RNN made easy with MXNet R
This tutorial presents an example of application of RNN to text classification using padded and bucketed data to efficiently handle sequences of varying lengths. Some functionalities require running on a CUDA enabled GPU.
Example based on sentiment analysis on the IMDB data.
What’s special about sequence modeling?
Whether working with times series or text at the character or word level, modeling sequences typically involves dealing with samples of varying length.
To efficiently feed the Recurrent Neural Network (RNN) with samples of even length within each batch, two tricks can be used:
- Padding: fill the modeled sequences with an arbitrary word/character up to the longest sequence. This results in sequences of even lengths, but potentially of excessive size for an efficient training.
- Bucketing: apply the padding trick to subgroups of samples split according to their lengths. It results in multiple training sets, or buckets, within which all samples are padded to an even length. Diagram below illustrates how the two previous samples would be pre-processed if using buckets of size 4 and 6.
Non numeric features such as words need to be transformed into a numeric representation. This task is commonly performed by the embedding operator which first requires to convert words into a 0 based index. The embedding will map a vector of features based on that index. In the example below, the embedding projects each word into 2 new numeric features.
Data preparation
For this demo, the data preparation is performed by the script data_preprocessing_seq_to_one.R which involves the following steps:
- Import IMDB movie reviews
- Split each review into a word vector and apply some common cleansing (remove special characters, lower case, remove extra blank space…)
- Convert words into integers and define a dictionary to map the resulting indices with former words
- Aggregate the buckets of samples and labels into a list
To illustrate the benefit of bucketing, two datasets are created:
corpus_single_train.rds
: no bucketing, all samples are padded/trimmed to 600 words.corpus_bucketed_train.rds
: samples split into 5 buckets of length 100, 150, 250, 400 and 600.

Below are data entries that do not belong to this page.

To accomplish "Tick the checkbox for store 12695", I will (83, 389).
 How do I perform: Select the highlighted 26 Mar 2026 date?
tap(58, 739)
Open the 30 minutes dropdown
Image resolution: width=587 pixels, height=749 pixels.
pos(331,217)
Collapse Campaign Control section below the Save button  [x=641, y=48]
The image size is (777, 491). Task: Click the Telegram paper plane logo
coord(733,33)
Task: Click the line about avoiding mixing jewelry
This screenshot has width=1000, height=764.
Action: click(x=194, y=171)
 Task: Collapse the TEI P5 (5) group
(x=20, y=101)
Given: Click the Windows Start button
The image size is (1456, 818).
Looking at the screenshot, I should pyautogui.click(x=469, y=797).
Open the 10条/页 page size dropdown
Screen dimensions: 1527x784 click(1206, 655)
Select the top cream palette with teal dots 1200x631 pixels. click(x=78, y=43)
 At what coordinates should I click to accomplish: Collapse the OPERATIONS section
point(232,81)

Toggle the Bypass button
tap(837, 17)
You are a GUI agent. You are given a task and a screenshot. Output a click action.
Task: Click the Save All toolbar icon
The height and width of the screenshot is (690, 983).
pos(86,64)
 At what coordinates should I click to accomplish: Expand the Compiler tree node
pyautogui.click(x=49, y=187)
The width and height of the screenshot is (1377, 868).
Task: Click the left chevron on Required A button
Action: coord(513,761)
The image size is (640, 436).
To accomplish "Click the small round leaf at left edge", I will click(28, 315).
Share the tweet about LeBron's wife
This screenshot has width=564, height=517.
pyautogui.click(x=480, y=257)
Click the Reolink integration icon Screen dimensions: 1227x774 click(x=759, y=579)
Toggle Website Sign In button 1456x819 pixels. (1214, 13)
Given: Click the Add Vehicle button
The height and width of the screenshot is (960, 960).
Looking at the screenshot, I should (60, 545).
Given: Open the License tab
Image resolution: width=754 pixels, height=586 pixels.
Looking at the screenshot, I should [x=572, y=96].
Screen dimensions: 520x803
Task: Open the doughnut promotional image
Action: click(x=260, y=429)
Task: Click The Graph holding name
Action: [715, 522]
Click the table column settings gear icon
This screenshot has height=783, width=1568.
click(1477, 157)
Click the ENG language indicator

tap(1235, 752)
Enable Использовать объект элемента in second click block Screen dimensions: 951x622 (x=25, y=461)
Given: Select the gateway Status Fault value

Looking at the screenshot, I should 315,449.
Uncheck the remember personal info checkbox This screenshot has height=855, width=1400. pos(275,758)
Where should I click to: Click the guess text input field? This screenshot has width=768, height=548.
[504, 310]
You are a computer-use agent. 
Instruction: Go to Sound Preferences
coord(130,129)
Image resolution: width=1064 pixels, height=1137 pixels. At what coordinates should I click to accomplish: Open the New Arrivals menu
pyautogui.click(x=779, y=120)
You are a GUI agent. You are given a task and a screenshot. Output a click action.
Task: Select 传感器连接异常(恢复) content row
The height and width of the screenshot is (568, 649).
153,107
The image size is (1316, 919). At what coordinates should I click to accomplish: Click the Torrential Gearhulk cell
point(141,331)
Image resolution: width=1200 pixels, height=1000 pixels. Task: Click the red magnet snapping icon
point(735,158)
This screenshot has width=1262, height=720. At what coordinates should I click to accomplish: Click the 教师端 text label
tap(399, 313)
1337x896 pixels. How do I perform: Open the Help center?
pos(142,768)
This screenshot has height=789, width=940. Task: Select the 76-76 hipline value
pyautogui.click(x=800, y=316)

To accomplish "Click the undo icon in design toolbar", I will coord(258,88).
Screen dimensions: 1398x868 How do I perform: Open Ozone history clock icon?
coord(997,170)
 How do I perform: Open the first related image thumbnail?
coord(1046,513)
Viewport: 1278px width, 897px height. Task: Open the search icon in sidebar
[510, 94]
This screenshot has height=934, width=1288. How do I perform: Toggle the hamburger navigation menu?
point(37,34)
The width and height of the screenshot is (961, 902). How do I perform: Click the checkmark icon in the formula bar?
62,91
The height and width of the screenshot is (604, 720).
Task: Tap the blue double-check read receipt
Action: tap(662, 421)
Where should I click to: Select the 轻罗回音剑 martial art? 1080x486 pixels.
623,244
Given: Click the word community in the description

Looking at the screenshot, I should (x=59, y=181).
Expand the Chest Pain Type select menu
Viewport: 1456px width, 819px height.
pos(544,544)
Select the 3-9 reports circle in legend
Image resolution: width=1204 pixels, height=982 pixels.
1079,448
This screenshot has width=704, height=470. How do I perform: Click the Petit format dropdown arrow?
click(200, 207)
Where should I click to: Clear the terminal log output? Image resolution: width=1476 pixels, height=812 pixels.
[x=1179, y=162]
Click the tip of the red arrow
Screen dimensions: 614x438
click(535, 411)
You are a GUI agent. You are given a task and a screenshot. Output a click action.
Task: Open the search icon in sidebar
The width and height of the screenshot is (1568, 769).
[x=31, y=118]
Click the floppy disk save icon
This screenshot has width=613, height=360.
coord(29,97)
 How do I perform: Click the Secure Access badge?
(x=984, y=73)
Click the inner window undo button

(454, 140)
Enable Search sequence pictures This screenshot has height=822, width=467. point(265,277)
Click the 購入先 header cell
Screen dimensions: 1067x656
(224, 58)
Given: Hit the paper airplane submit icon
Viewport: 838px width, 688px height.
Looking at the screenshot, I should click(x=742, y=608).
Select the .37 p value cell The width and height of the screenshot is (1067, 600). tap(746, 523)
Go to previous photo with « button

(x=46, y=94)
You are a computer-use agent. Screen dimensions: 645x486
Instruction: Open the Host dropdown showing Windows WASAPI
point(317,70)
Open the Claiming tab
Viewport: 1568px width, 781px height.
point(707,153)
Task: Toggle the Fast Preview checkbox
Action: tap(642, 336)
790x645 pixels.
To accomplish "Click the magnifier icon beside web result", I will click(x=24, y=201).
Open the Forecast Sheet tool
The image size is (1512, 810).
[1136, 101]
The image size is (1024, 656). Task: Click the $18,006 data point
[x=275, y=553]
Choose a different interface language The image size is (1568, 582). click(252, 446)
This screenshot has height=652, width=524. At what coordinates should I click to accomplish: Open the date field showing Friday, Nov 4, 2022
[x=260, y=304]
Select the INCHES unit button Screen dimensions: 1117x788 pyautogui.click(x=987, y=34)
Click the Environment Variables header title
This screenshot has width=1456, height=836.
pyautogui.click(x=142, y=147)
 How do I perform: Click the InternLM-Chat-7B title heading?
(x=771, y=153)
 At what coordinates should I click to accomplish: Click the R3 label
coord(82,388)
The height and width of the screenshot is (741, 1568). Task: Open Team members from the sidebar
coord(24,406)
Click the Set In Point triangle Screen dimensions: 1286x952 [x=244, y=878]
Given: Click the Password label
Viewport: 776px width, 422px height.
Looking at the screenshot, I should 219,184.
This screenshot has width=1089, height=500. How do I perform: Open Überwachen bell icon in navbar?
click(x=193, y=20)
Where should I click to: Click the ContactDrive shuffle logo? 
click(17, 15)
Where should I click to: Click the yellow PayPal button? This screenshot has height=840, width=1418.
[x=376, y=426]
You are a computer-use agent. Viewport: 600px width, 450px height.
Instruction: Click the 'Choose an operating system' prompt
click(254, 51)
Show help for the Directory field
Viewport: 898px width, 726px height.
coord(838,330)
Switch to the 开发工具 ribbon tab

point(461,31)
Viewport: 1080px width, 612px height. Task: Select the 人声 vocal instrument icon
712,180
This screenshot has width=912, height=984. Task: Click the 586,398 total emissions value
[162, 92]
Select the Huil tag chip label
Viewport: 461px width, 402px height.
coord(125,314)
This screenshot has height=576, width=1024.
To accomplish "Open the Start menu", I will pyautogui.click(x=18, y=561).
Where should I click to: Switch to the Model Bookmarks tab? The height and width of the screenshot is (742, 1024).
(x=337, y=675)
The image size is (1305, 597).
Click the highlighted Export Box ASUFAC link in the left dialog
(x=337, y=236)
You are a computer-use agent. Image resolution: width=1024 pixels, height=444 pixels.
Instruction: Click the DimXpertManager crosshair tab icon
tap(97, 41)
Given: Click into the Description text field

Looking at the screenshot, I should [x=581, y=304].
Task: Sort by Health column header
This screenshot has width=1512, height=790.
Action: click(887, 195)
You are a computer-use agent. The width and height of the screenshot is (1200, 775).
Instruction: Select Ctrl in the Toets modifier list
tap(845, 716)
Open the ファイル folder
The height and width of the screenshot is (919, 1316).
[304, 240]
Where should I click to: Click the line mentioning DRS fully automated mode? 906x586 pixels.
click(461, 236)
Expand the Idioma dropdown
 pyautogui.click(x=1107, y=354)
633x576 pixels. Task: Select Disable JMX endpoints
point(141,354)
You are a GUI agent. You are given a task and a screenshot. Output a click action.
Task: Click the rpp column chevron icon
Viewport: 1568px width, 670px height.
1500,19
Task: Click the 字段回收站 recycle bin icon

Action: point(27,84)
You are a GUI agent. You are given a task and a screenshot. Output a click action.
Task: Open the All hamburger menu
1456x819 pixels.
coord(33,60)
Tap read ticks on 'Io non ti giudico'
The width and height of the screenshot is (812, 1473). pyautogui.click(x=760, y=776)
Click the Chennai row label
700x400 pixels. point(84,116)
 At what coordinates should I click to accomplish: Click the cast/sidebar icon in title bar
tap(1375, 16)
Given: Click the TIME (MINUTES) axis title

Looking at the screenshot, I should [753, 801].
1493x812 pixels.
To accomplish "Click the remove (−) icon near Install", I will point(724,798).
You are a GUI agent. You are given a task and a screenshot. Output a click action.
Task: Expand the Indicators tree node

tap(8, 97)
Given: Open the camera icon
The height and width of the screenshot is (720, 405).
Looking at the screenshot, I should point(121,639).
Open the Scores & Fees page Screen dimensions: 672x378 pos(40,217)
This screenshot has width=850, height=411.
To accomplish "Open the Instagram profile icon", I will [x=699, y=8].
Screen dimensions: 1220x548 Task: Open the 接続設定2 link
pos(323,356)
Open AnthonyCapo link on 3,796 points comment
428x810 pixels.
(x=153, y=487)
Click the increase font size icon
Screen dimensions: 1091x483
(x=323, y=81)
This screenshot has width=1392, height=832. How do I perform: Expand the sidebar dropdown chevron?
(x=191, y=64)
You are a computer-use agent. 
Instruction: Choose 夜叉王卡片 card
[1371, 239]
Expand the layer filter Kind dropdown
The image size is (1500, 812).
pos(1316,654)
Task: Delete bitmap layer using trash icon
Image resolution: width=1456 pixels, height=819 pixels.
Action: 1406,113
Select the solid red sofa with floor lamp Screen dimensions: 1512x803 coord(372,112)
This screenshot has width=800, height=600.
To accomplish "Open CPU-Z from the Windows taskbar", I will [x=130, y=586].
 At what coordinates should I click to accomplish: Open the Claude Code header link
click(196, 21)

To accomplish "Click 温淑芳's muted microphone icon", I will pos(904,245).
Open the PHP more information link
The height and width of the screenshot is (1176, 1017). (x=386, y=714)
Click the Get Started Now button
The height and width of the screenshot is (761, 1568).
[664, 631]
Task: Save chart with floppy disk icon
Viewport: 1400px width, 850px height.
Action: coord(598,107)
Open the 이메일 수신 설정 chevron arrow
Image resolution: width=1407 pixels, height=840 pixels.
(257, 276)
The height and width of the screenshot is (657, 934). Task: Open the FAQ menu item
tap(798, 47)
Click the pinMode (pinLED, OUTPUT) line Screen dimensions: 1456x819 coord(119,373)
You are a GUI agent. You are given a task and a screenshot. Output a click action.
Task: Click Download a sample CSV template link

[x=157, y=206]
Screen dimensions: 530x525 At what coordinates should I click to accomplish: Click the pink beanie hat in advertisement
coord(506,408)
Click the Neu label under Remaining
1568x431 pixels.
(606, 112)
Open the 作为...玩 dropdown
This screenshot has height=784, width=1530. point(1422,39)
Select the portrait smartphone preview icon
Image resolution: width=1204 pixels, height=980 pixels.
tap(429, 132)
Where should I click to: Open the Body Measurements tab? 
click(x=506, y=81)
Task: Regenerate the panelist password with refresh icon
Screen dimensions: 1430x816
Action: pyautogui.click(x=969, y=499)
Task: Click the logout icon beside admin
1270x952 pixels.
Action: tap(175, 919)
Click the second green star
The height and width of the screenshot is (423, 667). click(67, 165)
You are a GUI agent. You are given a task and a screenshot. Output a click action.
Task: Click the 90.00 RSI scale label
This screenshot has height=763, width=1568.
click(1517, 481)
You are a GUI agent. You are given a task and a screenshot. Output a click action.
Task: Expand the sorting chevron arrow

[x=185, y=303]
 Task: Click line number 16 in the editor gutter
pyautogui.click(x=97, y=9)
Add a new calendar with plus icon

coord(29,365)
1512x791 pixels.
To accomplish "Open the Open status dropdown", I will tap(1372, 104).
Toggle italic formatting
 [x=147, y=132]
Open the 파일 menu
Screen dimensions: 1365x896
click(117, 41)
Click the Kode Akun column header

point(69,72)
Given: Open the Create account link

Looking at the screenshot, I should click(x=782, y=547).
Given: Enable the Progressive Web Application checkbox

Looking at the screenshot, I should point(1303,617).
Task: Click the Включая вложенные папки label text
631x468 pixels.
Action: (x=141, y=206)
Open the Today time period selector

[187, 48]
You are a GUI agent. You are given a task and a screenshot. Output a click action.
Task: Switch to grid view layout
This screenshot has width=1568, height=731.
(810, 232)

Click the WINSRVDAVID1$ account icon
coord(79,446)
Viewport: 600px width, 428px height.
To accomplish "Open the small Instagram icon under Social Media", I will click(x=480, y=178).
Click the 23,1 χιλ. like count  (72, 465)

Below is the example of the assignation of the bucketed data and labels into mx.io.bucket.iter
iterator. This iterator behaves essentially the same as the mx.io.arrayiter
except that is pushes samples coming from the different buckets along with a bucketID to identify the appropriate symbolic graph to use.
corpus_bucketed_train <- readRDS(file = "data/corpus_bucketed_train.rds")
corpus_bucketed_test <- readRDS(file = "data/corpus_bucketed_test.rds")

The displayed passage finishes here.